The key line is "the trait Send is not implemented for Rc<Vec<i32>>". This identifies the culprit. Replace Rc with Arc. If the error mentions RefCell, replace it with Mutex or RwLock. If it mentions Cell, use an atomic type.

Sometimes the error points to a type you didn't expect. Closures capture variables by reference or move. If you capture &self and self contains a !Send field, the closure isn't Send. Use move to take ownership, or clone the specific data you need. Avoid capturing large structs by reference when spawning tasks. Clone the data or use Arc to share it.

Convention aside: let _ = ... to discard a result is a signal to readers that you considered the value and chose to drop it. When debugging, you might see let _ = spawn(...) in examples. This suppresses the warning about unused results. It does not fix Send errors. The error happens at the call site, not the result.

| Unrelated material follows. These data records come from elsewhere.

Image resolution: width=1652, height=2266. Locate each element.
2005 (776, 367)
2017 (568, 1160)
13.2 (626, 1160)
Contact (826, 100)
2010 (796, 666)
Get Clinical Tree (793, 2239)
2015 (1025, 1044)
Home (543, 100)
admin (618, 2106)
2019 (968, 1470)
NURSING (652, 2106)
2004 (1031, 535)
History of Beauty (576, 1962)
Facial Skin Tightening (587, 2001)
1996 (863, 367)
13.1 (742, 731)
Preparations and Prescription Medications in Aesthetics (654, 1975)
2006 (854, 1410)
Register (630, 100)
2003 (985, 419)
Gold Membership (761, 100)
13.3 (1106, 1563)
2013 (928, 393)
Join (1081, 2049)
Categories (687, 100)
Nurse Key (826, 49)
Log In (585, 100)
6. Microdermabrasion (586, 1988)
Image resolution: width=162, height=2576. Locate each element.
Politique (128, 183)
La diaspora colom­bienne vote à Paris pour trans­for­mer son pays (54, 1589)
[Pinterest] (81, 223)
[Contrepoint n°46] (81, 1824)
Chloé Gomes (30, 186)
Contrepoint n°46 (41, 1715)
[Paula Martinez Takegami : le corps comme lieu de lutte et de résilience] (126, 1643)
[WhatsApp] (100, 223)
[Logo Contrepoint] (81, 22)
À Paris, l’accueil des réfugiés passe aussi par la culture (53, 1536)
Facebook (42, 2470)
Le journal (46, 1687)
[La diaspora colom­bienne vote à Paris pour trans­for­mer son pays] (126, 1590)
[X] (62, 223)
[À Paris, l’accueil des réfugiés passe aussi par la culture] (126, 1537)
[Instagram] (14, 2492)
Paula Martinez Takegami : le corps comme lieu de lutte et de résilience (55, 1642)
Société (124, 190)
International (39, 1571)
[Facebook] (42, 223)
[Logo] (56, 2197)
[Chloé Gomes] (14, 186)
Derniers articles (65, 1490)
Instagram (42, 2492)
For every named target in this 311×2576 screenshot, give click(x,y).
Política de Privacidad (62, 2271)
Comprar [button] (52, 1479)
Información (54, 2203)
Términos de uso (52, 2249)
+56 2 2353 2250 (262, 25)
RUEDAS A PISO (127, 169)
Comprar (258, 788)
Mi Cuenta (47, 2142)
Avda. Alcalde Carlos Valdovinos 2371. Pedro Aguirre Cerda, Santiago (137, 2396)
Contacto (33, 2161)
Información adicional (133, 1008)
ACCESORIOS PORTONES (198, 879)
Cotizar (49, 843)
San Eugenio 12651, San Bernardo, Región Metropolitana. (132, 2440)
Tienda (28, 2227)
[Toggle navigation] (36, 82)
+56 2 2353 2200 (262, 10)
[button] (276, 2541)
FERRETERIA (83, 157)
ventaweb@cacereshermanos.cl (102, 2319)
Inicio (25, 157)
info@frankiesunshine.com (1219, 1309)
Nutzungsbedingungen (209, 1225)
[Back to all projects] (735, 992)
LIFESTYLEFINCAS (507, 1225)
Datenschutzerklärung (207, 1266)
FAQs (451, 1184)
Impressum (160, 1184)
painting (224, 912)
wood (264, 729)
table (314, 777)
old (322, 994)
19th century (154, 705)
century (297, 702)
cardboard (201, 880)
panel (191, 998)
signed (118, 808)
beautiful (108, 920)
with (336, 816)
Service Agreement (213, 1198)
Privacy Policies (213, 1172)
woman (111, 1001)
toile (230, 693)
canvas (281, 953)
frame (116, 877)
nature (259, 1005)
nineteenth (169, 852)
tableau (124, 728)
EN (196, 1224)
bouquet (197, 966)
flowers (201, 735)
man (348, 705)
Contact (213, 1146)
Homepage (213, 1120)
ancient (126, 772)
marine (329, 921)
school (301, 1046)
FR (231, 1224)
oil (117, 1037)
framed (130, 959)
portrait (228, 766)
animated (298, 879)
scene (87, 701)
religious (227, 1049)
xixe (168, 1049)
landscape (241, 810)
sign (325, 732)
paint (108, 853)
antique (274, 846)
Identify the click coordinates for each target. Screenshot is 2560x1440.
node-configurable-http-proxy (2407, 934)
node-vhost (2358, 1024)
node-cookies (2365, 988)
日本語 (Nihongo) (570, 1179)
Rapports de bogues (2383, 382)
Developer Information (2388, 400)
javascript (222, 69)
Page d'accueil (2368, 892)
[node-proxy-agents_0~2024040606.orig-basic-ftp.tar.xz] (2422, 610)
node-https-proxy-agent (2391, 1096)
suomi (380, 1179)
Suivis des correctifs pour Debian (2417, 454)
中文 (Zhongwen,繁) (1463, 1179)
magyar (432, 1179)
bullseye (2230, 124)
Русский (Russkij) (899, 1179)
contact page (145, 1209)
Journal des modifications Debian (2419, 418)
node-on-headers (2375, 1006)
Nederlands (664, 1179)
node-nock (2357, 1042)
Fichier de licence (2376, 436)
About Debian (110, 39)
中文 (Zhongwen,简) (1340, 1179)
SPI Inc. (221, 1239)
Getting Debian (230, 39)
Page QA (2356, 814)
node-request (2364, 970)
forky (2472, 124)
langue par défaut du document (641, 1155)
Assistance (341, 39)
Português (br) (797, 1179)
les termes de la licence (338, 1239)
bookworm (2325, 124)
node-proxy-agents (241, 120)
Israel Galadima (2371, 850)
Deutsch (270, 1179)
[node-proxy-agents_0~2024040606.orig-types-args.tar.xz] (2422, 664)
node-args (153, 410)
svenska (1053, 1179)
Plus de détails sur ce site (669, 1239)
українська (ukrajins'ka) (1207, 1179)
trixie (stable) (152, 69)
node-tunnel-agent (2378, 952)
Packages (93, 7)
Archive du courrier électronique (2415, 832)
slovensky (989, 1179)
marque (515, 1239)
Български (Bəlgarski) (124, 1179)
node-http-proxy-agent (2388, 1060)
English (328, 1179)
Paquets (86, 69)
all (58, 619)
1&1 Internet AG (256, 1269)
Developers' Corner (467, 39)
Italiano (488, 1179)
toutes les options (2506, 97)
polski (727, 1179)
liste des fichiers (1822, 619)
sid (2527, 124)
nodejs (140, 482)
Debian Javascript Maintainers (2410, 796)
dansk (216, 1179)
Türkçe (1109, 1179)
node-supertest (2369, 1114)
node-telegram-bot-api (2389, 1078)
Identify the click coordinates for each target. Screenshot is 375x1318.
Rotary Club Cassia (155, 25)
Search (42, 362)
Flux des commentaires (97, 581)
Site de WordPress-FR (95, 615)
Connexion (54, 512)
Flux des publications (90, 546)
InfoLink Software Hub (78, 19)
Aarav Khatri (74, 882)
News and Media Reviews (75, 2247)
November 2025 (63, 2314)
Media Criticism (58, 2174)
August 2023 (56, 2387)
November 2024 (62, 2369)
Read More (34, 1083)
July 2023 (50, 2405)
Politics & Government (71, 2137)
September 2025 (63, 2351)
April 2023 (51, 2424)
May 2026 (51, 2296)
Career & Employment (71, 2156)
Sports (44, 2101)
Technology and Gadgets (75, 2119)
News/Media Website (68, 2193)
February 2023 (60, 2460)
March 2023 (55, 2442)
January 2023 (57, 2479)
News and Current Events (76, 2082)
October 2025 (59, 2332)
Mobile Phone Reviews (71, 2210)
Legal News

Decision: Choosing thread-safe types

Use Arc<T> when you need shared ownership across threads. It is the thread-safe version of Rc<T>. Use Mutex<T> or RwLock<T> when multiple threads need to mutate shared data safely. RefCell<T> is single-threaded only. Use atomic types like AtomicUsize or AtomicBool when you need lock-free updates for simple values. Use spawn_blocking when you call a blocking library that returns non-Send types or holds locks across boundaries. Use a current-thread runtime when you are building a single-threaded tool and want to avoid the overhead of thread safety.

Thread safety is a contract. Sign it with Send. Swap the type, not the compiler.